_Available data_

+===+

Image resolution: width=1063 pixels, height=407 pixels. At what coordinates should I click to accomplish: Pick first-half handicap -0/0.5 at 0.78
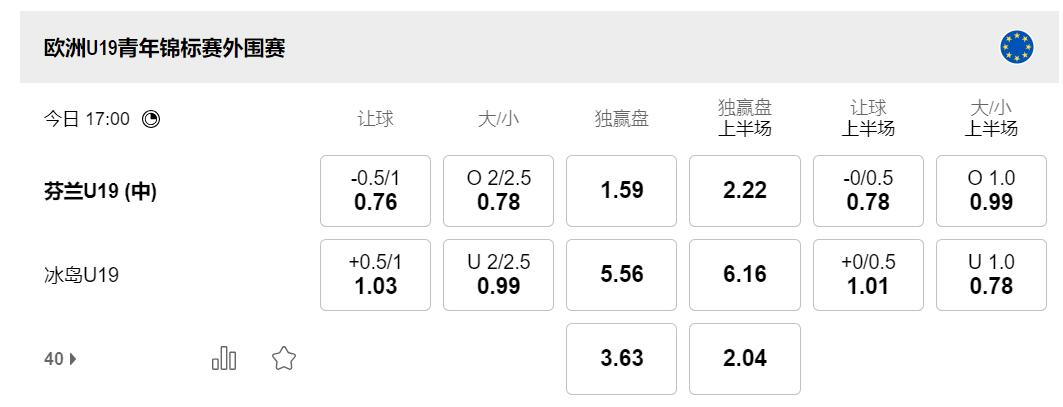868,191
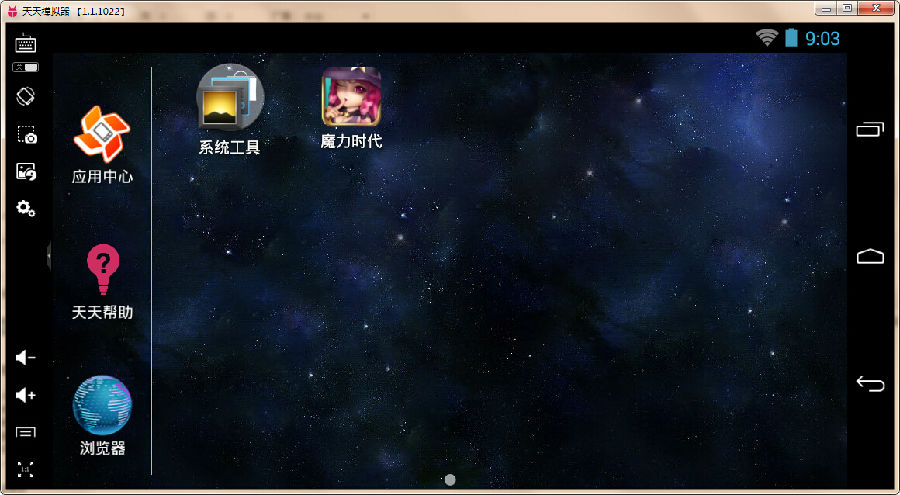Take a screenshot with the camera icon
This screenshot has height=495, width=900.
click(26, 135)
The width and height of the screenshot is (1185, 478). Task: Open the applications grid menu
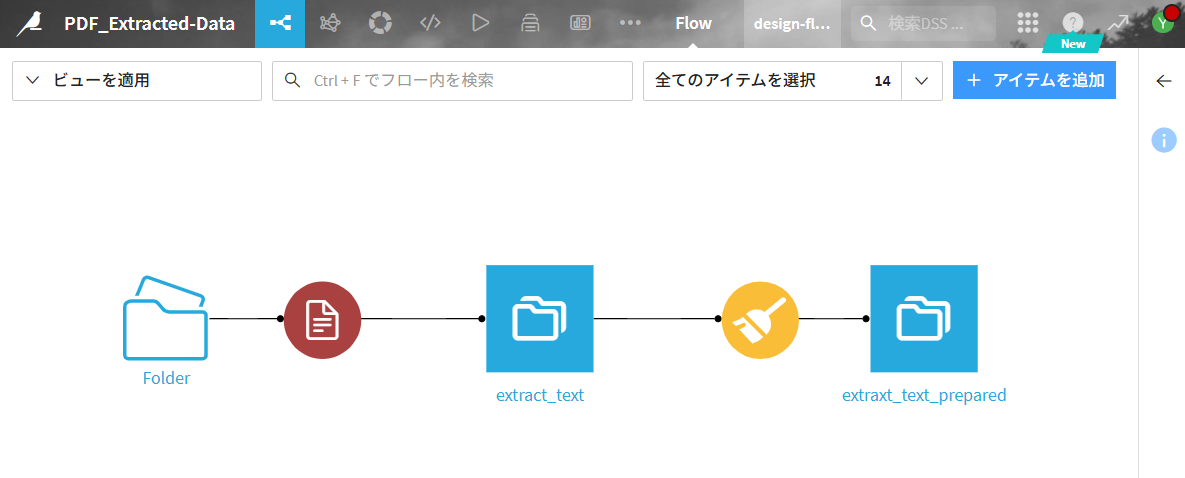(x=1027, y=23)
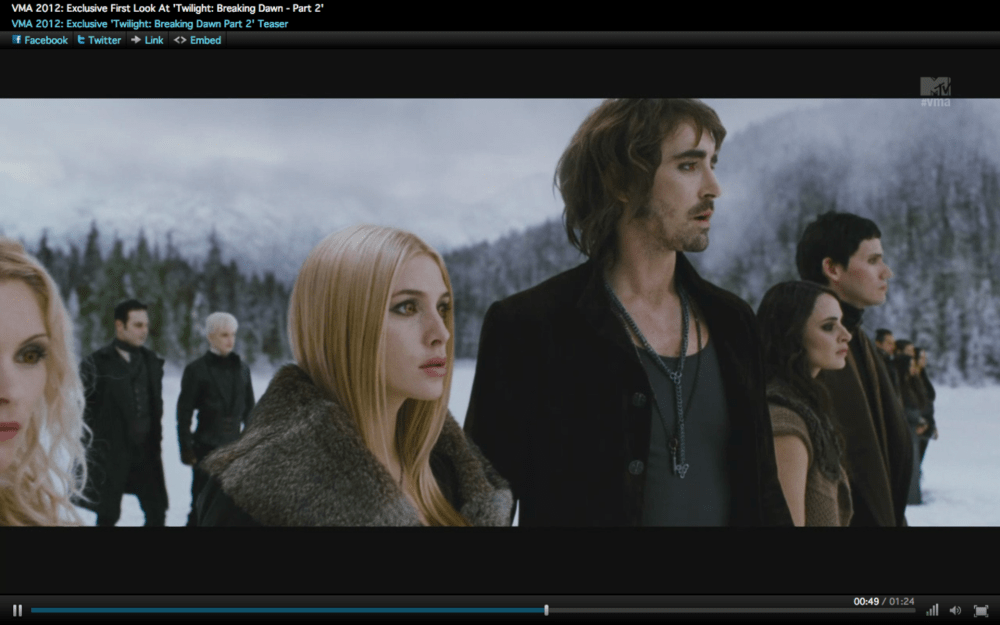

+===+

_Problem statement_
How many lines of the listing contain the string "width"? Reply with the number alone.

_Output of the exercise_
3